• **Exercise requirements**:
Lines in the data below that contain the word "menu" are to be copied.

[Stored records]
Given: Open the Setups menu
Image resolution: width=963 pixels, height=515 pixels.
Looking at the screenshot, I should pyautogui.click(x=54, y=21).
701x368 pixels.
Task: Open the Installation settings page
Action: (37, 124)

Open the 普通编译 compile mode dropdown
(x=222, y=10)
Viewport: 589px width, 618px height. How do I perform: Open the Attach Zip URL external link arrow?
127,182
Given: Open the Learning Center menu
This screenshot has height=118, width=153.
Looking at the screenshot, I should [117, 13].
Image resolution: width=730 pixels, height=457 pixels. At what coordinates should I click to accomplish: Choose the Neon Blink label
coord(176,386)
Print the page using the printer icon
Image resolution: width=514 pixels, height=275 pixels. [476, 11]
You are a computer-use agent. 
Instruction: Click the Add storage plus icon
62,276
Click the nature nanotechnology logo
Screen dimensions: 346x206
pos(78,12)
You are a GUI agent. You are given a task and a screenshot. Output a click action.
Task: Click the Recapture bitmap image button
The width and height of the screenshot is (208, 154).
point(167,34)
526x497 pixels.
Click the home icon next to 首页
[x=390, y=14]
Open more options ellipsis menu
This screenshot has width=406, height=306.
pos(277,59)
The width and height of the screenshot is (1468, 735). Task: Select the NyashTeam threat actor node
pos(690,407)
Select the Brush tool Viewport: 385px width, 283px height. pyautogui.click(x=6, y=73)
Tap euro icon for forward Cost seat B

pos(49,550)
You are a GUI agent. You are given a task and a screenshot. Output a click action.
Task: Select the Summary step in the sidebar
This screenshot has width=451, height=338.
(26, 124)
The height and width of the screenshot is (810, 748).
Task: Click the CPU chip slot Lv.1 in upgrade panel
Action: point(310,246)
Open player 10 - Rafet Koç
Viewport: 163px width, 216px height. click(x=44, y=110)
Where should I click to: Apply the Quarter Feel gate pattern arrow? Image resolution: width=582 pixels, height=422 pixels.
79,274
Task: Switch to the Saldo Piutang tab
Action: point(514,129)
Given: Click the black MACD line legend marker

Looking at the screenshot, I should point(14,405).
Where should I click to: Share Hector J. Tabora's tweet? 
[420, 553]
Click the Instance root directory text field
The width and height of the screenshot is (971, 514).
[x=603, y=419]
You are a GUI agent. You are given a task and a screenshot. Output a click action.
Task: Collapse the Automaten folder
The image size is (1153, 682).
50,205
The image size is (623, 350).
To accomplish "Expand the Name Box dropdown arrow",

• **Task output**:
Given: Open the Setups menu
Given: Open the Learning Center menu
Open more options ellipsis menu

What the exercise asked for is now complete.